This system is used to easily specify that some particular operations (e.g., heavy computations) are going to be executed on the remotes.

To illustrate the difference between quoted and non-quoted code, the following code generates a huge random matrix locally and sends it to the worker, which may not be desired (the data transfer takes a lot of precious time):

julia> save_at(2, :mtx, randn(1000, 1000))

On the remote worker 2, this will be executed as something like mtx = [0.384478, 0.763806, -0.885208, …] .

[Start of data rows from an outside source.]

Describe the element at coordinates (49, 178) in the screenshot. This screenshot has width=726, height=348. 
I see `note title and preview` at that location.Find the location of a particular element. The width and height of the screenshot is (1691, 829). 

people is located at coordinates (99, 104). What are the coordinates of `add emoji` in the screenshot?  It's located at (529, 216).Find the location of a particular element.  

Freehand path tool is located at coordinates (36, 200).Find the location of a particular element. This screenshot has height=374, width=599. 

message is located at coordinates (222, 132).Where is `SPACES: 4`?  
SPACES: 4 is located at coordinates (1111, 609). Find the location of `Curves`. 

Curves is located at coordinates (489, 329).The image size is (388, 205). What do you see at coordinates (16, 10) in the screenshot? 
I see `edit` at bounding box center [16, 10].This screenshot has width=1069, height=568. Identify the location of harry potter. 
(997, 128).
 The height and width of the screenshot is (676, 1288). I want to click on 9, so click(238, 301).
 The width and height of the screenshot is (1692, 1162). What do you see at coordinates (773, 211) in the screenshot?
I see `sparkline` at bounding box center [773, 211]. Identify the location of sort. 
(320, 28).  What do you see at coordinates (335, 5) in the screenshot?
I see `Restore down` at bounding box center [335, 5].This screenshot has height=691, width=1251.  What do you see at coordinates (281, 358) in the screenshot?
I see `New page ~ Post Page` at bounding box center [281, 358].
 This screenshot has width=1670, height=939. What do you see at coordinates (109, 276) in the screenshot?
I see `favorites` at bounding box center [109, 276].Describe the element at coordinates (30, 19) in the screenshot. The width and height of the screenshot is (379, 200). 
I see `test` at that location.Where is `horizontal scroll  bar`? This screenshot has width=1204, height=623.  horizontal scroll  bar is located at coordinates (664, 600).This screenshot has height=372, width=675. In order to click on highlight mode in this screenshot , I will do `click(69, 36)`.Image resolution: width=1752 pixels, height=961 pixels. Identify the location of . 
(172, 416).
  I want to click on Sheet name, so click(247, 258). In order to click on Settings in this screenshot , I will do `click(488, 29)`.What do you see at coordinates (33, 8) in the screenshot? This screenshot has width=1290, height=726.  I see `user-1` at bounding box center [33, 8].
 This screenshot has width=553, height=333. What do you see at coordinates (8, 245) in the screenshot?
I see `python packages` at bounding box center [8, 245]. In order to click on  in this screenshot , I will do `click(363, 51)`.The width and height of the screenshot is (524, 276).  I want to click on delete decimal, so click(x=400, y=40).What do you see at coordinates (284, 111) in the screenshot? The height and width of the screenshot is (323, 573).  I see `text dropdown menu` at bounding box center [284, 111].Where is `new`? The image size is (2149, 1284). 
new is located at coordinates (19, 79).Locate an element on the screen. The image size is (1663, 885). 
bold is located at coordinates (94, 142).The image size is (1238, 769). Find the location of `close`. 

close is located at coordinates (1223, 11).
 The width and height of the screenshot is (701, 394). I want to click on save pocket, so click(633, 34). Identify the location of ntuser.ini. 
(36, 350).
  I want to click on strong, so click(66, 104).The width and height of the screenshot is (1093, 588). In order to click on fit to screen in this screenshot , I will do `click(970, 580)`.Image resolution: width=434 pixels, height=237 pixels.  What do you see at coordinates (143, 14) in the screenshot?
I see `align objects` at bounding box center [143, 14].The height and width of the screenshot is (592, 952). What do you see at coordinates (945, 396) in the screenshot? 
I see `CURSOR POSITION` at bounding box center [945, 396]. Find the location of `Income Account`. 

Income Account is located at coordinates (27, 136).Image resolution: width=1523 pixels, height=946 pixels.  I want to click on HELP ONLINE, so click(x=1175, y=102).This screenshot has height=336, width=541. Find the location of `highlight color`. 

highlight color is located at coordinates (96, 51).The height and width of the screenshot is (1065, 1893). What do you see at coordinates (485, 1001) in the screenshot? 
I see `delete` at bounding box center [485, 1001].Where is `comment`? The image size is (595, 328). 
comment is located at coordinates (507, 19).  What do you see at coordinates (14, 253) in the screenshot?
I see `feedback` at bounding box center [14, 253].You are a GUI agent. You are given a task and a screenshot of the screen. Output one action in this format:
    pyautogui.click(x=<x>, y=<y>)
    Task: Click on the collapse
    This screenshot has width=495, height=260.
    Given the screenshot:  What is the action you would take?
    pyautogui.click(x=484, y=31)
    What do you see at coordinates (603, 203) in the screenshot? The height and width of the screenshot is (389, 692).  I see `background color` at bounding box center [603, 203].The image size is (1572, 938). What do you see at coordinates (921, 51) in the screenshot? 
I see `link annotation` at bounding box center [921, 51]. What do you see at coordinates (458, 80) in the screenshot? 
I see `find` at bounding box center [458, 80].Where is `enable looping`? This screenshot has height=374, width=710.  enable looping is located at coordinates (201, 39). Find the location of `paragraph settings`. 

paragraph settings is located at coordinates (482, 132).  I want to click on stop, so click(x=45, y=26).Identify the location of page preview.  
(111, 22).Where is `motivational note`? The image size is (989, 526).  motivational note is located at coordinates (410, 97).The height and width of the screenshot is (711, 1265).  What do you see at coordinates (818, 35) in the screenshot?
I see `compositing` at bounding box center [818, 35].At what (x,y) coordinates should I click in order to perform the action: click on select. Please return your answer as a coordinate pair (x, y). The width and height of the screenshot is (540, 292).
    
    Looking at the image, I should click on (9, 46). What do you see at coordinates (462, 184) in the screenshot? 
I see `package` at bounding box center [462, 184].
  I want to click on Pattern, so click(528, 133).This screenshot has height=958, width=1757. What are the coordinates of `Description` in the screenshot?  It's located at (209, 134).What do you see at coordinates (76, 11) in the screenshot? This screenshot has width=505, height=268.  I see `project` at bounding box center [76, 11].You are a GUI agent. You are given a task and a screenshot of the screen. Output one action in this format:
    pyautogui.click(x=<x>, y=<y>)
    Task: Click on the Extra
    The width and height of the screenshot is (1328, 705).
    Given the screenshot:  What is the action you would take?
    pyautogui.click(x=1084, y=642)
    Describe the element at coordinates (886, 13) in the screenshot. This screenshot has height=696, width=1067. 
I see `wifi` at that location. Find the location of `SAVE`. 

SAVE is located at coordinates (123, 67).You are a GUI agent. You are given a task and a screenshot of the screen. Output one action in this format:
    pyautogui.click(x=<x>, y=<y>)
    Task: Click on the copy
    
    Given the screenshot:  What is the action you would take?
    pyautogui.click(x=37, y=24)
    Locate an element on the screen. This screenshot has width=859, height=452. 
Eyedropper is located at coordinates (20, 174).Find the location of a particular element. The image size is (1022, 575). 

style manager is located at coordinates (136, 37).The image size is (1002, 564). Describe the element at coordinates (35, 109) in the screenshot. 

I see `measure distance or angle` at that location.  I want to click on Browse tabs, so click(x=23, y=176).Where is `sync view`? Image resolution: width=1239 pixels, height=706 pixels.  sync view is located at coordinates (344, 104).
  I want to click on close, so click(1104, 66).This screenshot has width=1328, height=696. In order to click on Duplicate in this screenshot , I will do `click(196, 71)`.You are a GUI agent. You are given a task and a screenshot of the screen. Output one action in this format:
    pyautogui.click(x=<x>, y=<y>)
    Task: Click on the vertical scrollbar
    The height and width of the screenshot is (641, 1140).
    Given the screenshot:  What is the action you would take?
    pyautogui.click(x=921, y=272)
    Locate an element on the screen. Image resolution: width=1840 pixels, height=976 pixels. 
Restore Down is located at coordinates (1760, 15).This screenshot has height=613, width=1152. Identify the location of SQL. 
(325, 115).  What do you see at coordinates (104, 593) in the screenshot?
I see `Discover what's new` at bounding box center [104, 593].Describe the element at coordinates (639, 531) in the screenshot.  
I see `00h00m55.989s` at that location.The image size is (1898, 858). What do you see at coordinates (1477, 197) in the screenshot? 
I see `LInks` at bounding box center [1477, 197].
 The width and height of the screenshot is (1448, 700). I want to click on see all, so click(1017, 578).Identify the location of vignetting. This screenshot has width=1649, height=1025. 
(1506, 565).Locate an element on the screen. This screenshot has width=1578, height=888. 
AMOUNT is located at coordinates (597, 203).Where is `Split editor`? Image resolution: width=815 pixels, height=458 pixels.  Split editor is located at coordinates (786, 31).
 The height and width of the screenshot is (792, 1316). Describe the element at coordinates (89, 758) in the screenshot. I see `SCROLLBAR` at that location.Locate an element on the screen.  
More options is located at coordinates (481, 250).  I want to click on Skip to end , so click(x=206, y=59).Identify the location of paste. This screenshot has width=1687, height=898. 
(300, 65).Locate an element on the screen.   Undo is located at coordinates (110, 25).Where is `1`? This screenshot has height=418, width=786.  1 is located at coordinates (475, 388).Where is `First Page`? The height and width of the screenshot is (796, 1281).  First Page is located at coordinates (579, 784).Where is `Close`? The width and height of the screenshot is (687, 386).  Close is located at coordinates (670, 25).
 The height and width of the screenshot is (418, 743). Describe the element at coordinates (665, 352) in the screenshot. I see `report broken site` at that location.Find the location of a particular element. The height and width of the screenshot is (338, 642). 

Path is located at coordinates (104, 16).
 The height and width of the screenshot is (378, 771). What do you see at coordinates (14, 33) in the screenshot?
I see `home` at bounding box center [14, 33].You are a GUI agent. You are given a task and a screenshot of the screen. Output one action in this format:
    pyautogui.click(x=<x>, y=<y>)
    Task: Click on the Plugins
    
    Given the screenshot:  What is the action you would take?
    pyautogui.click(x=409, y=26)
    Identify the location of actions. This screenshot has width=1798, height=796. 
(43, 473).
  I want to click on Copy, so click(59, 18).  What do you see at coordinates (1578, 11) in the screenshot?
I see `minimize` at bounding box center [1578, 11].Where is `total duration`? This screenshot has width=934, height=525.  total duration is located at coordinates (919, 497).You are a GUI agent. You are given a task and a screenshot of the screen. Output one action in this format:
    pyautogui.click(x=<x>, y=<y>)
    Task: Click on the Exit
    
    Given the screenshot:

If you quote the parameter, it is not going to be evaluated on the main worker, but rather goes unevaluated and "packed" as an expression to the remote, which unpacks and evaluates it by itself:

julia> save_at(2, :mtx, :(randn(1000,1000)))

The data transfer is minimized to a few-byte expression randn(1000,1000). On the remote, this is executed properly as mtx = randn(1000, 1000).

This is useful for handling large data – you can easily load giant datasets to the workers without hauling all the data through your computer; very likely also decreasing the risk of out-of-memory problems.

The same principle applies for receiving the data – you can let some of the workers compute a very hard function and download it as follows:

julia> get_val_from(2, :( computeAnswerToMeaningOfLife() ))
42

If the expression in the previous case was not quoted, it would actually cause the main worker to compute the answer, send it to worker 2, and receive it back unchanged, which is likely not what we wanted.

Finally, this way it is very easy to work with multiple variables saved at a single worker – you just reference them in the expression:

julia> save_at(2,:x,123)
julia> save_at(2,:y,321)
julia> get_val_from(2, :(2*x+y))
567

Parallelization and synchronization

Operations executed by save_at and get_from are asynchronous by default, which may be both good and bad, depending on the situation. For example, when using save_at, the results of hard-to-compute functions may not yet be saved at the time you need them. Let's demonstrate that on a "simulated" slow function:

julia> save_at(2, :delayed, :(begin sleep(30); 42; end))
Future(2, 1, 18, nothing)

julia> get_val_from(2, :delayed)      # the computation is not finished yet, thus the variable is not assigned
ERROR: On worker 2:
UndefVarError: delayed not defined

# …wait 30 seconds…

julia> get_val_from(2, :delayed)
42

The simplest way to prevent such data races is to fetch the future returned from save_at, which correctly waits until the result is properly available on the target worker.

This synchronization is not performed by default, because the non-synchronized behavior allows you to very easily implement parallelism. In particular, you may start multiple asynchronous computations at once, and then wait for all of them to complete to make sure all results are available. Because the operations run asynchronously, they are processed concurrently, thus faster.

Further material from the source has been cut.